A Câmara dos Deputados aprovou nesta terça-feira (18) o texto-base do projeto de lei antifacção, relatado por Guilherme Derrite (PP-SP), que endurece o combate ao crime organizado no país. O substitutivo recebeu 370 votos favoráveis, 110 contrários e 3 abstenções. Agora, os parlamentares analisam os destaques.
A proposta amplia penas, cria novos tipos penais e permite penas que podem ultrapassar 65 anos para líderes de facções. Também prevê progressão de regime mais rígida (até 85% da pena), confisco de bens sem condenação em casos de patrimônio claramente ilícito e transferência obrigatória de líderes para presídios federais.
O texto define “facção criminosa” como organização ultraviolenta com domínio territorial ou social. Crimes ligados a essas estruturas passam a ser insuscetíveis de anistia, indulto e fiança. A proposta ainda prevê agravantes para o uso de tecnologia avançada, como drones e sistemas de vigilância.
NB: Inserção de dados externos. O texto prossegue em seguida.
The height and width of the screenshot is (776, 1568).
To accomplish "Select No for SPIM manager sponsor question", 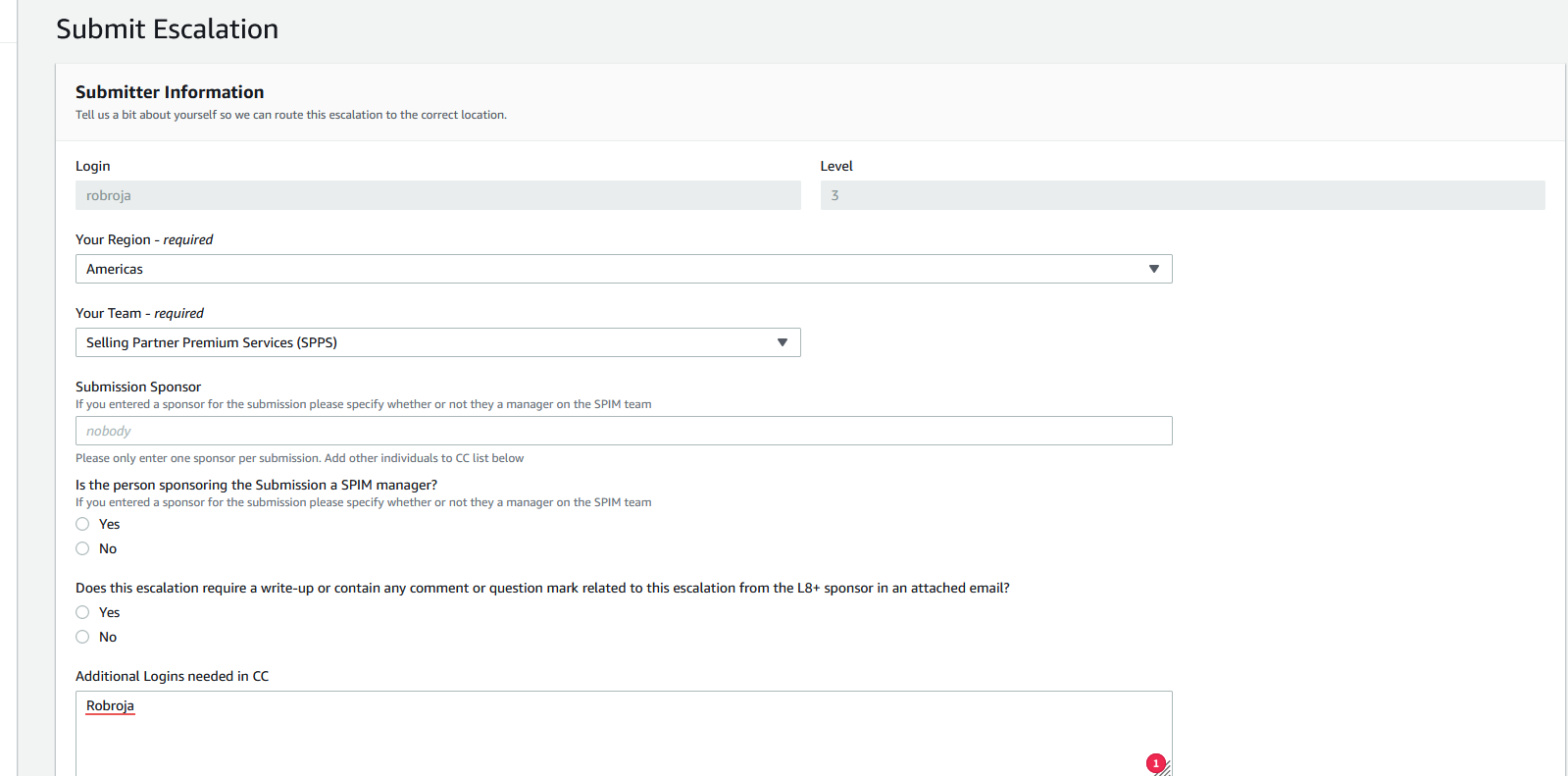I will pyautogui.click(x=82, y=548).
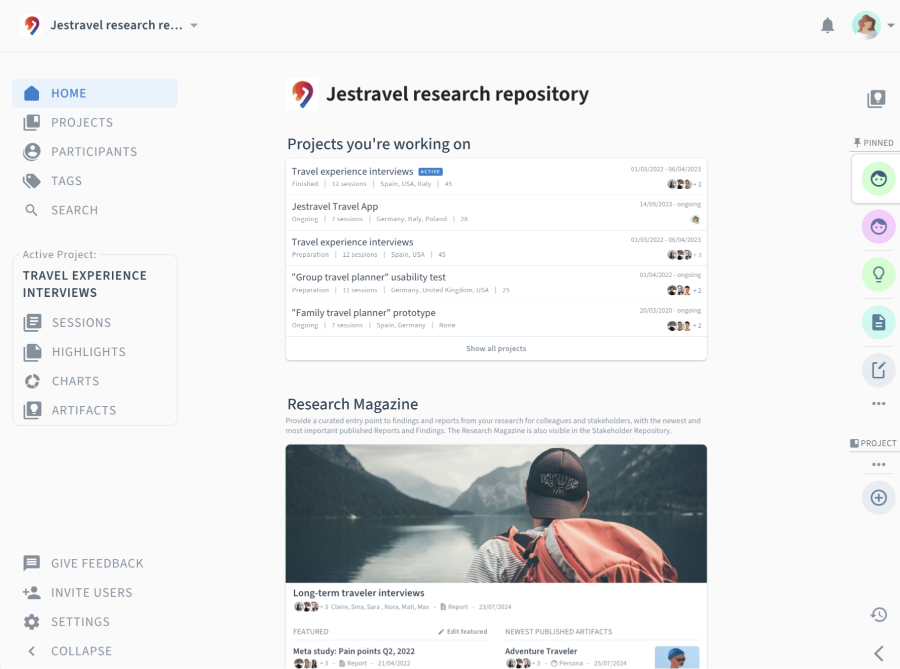Toggle the ACTIVE badge on Travel experience interviews

430,171
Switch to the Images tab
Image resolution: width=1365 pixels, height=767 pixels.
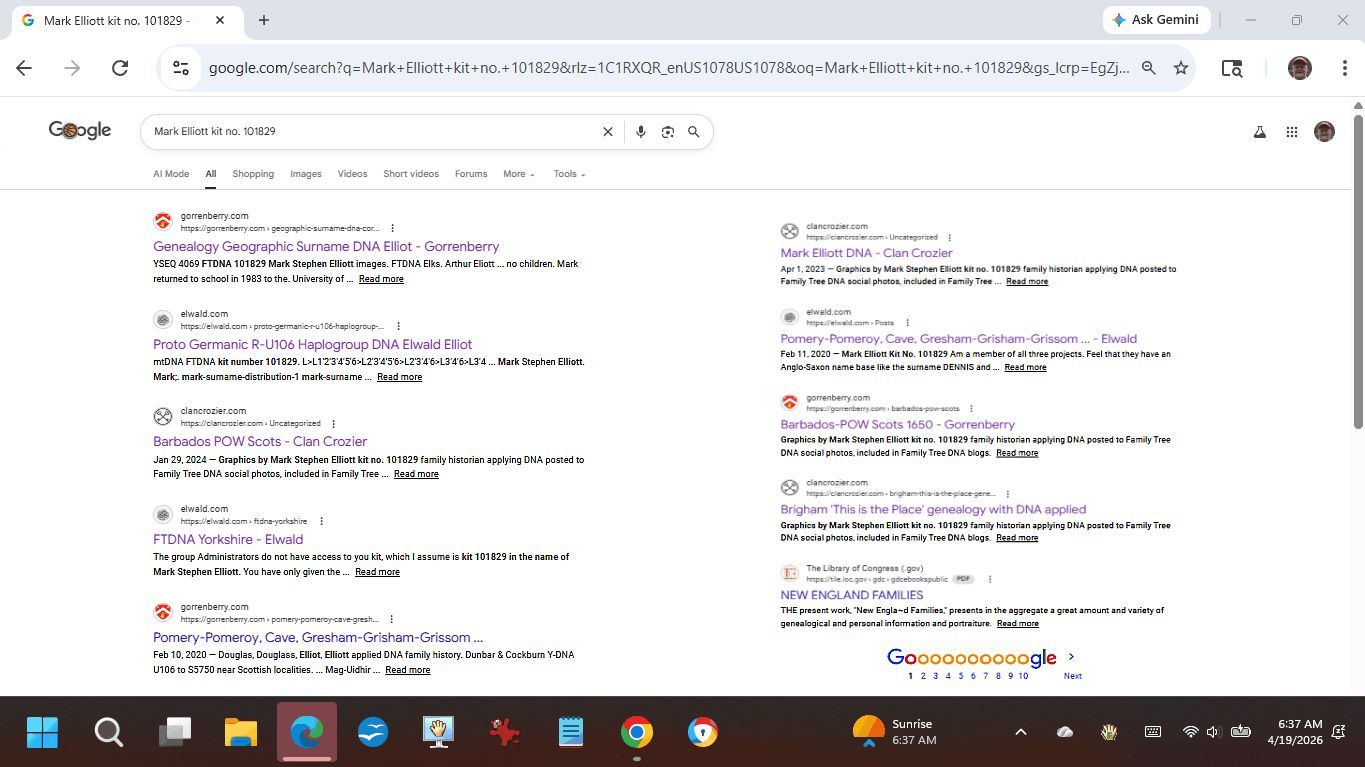[x=306, y=174]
Outro ponto polêmico é a determinação de que audiências de custódia ocorram preferencialmente por videoconferência, ficando a forma presencial reservada a casos excepcionais.
Durante a votação, o presidente da Câmara, Hugo Motta, rejeitou destaques da oposição que buscavam equiparar facções a grupos terroristas — tese defendida por partidos de direita. Motta afirmou que “o verdadeiro vilão é o crime organizado” e que o texto representa uma resposta dura à criminalidade.
A aprovação ocorreu após Derrite apresentar sucessivas versões do relatório, seis ao todo, o que gerou críticas do governo. A ministra Gleisi Hoffmann classificou o processo como “lambança legislativa” e afirmou que o texto contém inconstitucionalidades. O líder do PT, Lindbergh Farias, acusou o relator de se recusar a negociar.
Com a derrota do governo na Câmara, o projeto segue agora para análise do Senado.